StringMap moves its Allocator. What happens with a reference?

A common pattern is having one allocator serve several data structures, for instance

typedef StringMap<bool, BumpPtrAllocator&> SymbolTable;

BumpPtrAllocator Allocator;

SymbolTable Sym1;

SymbolTable Sym2;

Sym2 = std::move(Sym1);

With gcc 4.9.1 this fails

/llvm/include/llvm/ADT/StringMap.h:
In instantiation of ‘llvm::StringMap<ValueTy, AllocatorTy>::StringMap(llvm::StringMap<ValueTy, AllocatorTy>&&)
[with ValueTy = llvm::MCSymbol*; AllocatorTy = llvm::BumpPtrAllocatorImpl<>&]’:

/llvm/include/llvm/ADT/StringMap.h:243:74:
error: invalid initialization of non-const reference of type ‘llvm::BumpPtrAllocatorImpl<>&’
from an rvalue of type ‘std::remove_reference<llvm::BumpPtrAllocatorImpl<>&>::type {aka llvm::BumpPtrAllocatorImpl<>}’
: StringMapImpl(std::move(RHS)), Allocator(std::move(RHS.Allocator)) {}

due to the inability to move the allocator reference where in fact we wish to copy it.

With Visual C++ 2013 the code compiles and apperantly copies the allocator reference.

What is the proper way to move such StringMaps or other data structures using an allocator reference?

Yaron

A common pattern is having one allocator serve several data structures,

Given that we don't have any uses or tests of this in tree (since it
doesn't work in StringMap and I assume it doesn't work in any of our other
ADTs either?) I suspect it's not quite as common as it may appear.
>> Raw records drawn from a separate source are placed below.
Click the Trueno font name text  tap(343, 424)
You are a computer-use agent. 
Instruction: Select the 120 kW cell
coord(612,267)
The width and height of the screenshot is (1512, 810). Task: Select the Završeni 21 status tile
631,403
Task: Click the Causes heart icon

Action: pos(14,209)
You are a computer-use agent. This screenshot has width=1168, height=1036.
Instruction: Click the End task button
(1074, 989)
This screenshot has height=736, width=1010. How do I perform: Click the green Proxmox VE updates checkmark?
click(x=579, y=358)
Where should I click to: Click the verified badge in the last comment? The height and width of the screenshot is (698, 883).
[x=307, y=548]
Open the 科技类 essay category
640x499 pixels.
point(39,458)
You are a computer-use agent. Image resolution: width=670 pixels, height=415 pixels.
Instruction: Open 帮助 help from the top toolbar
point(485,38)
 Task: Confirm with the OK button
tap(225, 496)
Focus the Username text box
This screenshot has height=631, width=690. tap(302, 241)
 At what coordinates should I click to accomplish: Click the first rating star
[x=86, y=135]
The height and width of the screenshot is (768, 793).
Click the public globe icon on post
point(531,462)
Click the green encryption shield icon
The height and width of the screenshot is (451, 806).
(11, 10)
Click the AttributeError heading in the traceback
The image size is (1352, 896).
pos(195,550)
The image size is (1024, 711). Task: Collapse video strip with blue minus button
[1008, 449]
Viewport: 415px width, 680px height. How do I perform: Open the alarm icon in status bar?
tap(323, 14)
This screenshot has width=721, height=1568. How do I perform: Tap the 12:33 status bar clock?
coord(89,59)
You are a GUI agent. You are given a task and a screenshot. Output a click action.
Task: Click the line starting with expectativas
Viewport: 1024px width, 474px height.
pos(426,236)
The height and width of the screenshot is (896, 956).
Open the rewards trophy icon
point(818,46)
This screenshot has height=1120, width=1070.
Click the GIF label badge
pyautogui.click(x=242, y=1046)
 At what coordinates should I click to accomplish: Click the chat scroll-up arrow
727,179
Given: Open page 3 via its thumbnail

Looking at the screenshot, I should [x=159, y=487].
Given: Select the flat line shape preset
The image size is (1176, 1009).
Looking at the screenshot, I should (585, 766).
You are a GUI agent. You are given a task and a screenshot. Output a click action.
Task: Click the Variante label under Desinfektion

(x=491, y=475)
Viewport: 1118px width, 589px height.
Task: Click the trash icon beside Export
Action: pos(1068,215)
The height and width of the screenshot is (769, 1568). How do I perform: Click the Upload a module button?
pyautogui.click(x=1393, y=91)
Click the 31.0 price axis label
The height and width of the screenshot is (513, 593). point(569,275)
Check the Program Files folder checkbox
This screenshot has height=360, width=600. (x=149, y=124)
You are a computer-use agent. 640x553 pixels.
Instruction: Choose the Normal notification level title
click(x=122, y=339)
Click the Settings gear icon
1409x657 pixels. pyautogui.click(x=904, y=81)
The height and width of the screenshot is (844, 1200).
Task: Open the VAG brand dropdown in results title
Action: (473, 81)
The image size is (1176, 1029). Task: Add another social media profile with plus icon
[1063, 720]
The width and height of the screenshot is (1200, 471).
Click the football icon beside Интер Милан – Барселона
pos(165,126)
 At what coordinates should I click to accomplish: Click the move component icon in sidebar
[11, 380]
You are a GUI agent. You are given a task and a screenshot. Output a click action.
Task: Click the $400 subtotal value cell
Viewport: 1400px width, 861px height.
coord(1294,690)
I'm not
sure it's even valid for C++ standard allocators (which LLVM's allocators
are not implementations of), is it?

for instance

typedef StringMap<bool, BumpPtrAllocator&> SymbolTable;
BumpPtrAllocator Allocator;
SymbolTable Sym1;
SymbolTable Sym2;
Sym2 = std::move(Sym1);

With gcc 4.9.1 this fails

/llvm/include/llvm/ADT/StringMap.h:
  In instantiation of 'llvm::StringMap<ValueTy,
>::StringMap(llvm::StringMap<ValueTy, AllocatorTy>&&)
  [with ValueTy = llvm::MCSymbol*; AllocatorTy =
llvm::BumpPtrAllocatorImpl<>&]':

/llvm/include/llvm/ADT/StringMap.h:243:74:
  error: invalid initialization of non-const reference of type
'llvm::BumpPtrAllocatorImpl<>&'
  from an rvalue of type
'std::remove_reference<llvm::BumpPtrAllocatorImpl<>&>::type {aka
llvm::BumpPtrAllocatorImpl<>}'
       : StringMapImpl(std::move(RHS)),
Allocator(std::move(RHS.Allocator)) {}

due to the inability to move the allocator reference where in fact we wish
to copy it.

With Visual C++ 2013 the code compiles and apperantly copies the allocator
reference.

What is the proper way to move such StringMaps or other data structures
using an allocator reference?

I imagine the correct way to do this would be to write a wrapper/proxy
allocator (with a raw Allocator* inside it that can then be correctly
copied/moved/whatever). Though I could be wrong/haven't given this lots of
thought.

- David

Thanks, I worked around this in my application by not moving the StringMap but modifying it instead.
The code is not as clean as it would be with a move, though.